Set aside the hypocrisy of the U.S. government targeting crypto financiers with jail time when it has let mainstream global banks’ executives off the hook for the same alleged crimes. DoJ may yet agree to a financial settlement with BitMEX, similar to U.S. government deals with banks.
The crypto world is trying to build the rails of a new financial world. If it wants to win mainstream acceptance, the onus is on the crypto community to earn trust. This is the playbook for those firms seeking to handle institutional money.
This flies in the face of the DeFi movement, however, which is all about being “trustless”, that is, enabling the software to make decisions so no central company or agency can or should moderate transactions. There’s no need to trust a counterparty.
DeFi: heart of innovation
The cutting edge of innovation in digital assets today is with the DeFi world.
The biggest example is Uniswap, an open-source set of computer programs built on the Ethereum blockchain. It lets anyone with an Ethereum wallet to trade tokens, with no centralized organization involved.

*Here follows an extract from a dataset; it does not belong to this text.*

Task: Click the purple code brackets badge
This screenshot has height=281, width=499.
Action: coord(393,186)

Traders can exchange Ethereum tokens and anyone can lend their tokens to the reserves that back these trustless exchanges (called liquidity pools).
These trustless protocols are also called Decentralized Exchanges, or DEXs, in contrast to the centralized exchanges that have dominated crypto, including BitMEX, Binance Futures, and Coinbase Pro (for spot). DEXs are coming into their own.

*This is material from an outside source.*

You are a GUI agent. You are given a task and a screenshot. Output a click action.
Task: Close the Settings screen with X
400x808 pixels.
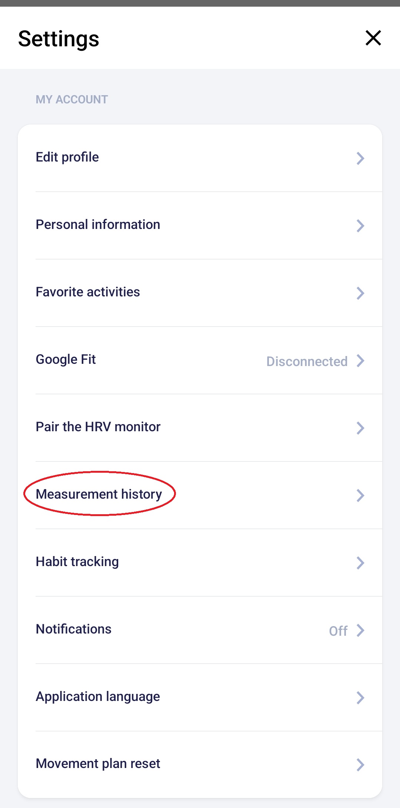373,38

On October 1, just as the U.S. government was announcing its inditement against BitMEX, Uniswap recorded $398 million in 24-hour volumes, making it bigger than Coinbase. Uniswap and the other dozen largest DEXs together notched $24 billion in swaps over the past 30 days, according to Dune Analytics.
There is clearly growing interest among all kinds of people to trade on DEXs. The legitimate desire for privacy, however, is also being tainted by money laundering. It is not cool to help the Sinoloa cartel or child labor traffickers clean their money.

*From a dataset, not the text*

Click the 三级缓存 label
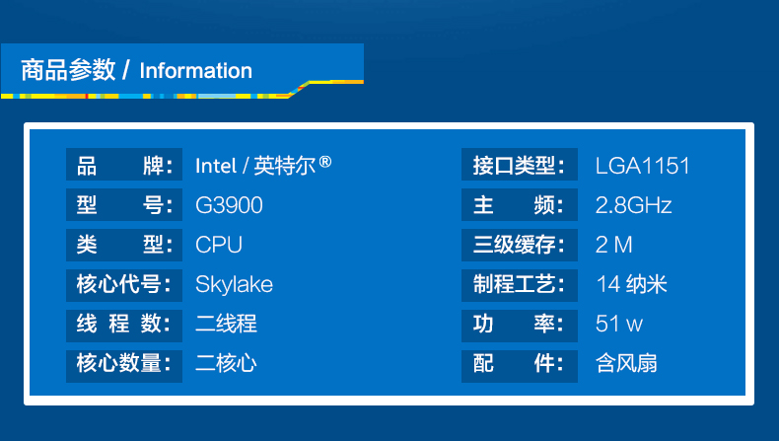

And it’s not good enough for DeFi adherents to simply say they’re a platform that isn’t responsible for worrying about such matters – if not from an ethical point of view, then from a legal one. Every DEX needs people to write software and manage the protocol, and every DEX generates profits from the trading.
If other unregulated exchanges simply take the view that BitMEX’s mistake was to be caught with U.S. customers, they are deluding themselves. The U.S., through its influence over ICANN, which issues website domain names, can block a site. Huobi is domiciled in Singapore, Binance and OKEx in Malta (a member of the European Union). These are places that might cooperate with a U.S. investigation.
Perhaps BitMEX thought domiciling itself in the Seychelles made it immune to the long arm of the U.S. law. But according to the DoJ, BitMEX was too cavalier in this regard: its indictment alleges Hayes chose the Seychelles because he could bribe its authorities for “just a coconut”.
L’affaire BitMEX shows that the creativity in the DeFi community needs to find a way to enable privacy without abetting money laundering. The U.S. government needs to reform its outdated laws and regulatory regime to give DeFi some breathing space – not because the world needs untrammelled DEXs but because the innovation in this industry is already shaping the future of finance.